Para o cientista político da Universidade Central da Venezuela Ociel Lopez, apesar de estar mais ligado ao chavismo, o Hinterlaces tem um rigor e tende a mostrar dados mais precisos do que outras pesquisas que foram divulgadas até agora, apesar de não oferecer dados de intenção de voto.

“Muitos levantamentos servem mais como propaganda política, já que os institutos não são tradicionais nesse ramo. Há outras que têm mais credibilidade, como o Hinterlaces, mas não fez a pergunta de pesquisa de intenção de voto até agora. [...] O Hinterlaces, que é a mais séria ligada ao chavismo, não divulgou nada ainda sobre intenção de voto e isso acaba falando muito sobre as indicações de cada pesquisa”, afirmou ao Brasil de Fato.
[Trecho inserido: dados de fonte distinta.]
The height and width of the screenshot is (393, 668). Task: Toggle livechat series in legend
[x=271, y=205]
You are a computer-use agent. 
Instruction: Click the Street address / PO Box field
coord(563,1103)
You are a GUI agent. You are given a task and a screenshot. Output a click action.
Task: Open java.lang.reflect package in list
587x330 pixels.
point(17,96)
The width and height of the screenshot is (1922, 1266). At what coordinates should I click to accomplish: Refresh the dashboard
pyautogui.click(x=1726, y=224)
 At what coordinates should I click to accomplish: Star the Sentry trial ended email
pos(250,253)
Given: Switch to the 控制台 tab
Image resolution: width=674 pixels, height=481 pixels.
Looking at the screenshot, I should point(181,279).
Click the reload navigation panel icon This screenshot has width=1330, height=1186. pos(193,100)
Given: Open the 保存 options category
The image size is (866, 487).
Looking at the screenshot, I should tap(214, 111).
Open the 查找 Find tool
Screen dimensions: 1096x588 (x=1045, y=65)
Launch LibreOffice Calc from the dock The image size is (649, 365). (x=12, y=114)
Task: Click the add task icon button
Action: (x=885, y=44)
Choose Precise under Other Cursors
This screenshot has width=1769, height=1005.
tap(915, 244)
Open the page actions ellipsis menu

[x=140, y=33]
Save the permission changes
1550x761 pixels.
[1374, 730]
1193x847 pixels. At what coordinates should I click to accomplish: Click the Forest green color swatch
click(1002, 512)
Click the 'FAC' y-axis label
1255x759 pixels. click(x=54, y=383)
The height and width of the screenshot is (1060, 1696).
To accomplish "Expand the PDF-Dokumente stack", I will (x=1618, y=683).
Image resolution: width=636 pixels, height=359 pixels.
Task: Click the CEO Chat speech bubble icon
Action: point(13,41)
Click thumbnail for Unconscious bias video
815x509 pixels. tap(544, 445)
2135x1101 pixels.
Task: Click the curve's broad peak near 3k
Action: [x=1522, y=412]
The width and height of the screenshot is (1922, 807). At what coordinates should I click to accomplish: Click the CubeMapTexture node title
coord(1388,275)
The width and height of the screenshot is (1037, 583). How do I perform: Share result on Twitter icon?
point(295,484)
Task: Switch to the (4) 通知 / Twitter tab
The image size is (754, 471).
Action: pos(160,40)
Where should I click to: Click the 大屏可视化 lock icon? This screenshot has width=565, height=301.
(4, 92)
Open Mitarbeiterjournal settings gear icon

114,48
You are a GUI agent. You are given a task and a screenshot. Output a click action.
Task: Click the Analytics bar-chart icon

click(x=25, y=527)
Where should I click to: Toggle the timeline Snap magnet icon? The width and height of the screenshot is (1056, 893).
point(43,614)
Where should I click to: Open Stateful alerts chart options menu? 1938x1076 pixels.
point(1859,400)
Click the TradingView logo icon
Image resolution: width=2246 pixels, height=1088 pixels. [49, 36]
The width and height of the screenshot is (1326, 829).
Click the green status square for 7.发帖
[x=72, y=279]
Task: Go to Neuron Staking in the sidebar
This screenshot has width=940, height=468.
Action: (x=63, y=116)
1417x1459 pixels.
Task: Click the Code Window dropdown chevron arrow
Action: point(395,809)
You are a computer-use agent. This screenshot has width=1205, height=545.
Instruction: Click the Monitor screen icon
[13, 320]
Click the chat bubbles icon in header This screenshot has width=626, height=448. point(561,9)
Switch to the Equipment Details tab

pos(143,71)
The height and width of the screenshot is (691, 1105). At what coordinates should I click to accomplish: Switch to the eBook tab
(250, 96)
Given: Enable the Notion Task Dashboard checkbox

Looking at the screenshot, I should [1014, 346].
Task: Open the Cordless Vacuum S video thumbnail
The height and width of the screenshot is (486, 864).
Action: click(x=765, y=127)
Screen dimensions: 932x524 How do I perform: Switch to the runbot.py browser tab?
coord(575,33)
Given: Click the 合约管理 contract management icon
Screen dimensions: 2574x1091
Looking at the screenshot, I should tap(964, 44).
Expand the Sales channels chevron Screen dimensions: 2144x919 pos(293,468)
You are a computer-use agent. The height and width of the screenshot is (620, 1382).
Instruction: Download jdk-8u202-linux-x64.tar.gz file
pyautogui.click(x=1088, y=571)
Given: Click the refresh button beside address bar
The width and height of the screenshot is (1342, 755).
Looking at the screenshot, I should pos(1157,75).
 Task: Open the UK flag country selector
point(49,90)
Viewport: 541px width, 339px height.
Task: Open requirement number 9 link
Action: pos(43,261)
Segundo ele, as pesquisas ligadas à oposição não têm até agora um rigor na apresentação dos dados, apesar de terem tradição. Elas acabam sendo usadas como ferramentas políticas e não necessariamente mostram uma representação fiel da realidade.

“O Datanalisis e o Consultores 21 até têm uma tradição, mas não apresentam dados concretos. Eles usam muito uma margem de intenção de voto, mas não especificam isso. A oposição está esperando que Edmundo seja mais conhecido para que essas pesquisas tenham dados mais precisos”, afirmou.

De acordo com Lopez, a tendência é que essas pesquisas tenham uma precisão maior sobre o cenário eleitoral do país conforme se aproximam as eleições. “Quanto mais perto do 28 de julho, os institutos que têm mais história devem apresentar resultados mais próximos à realidade do eleitorado”, concluiu.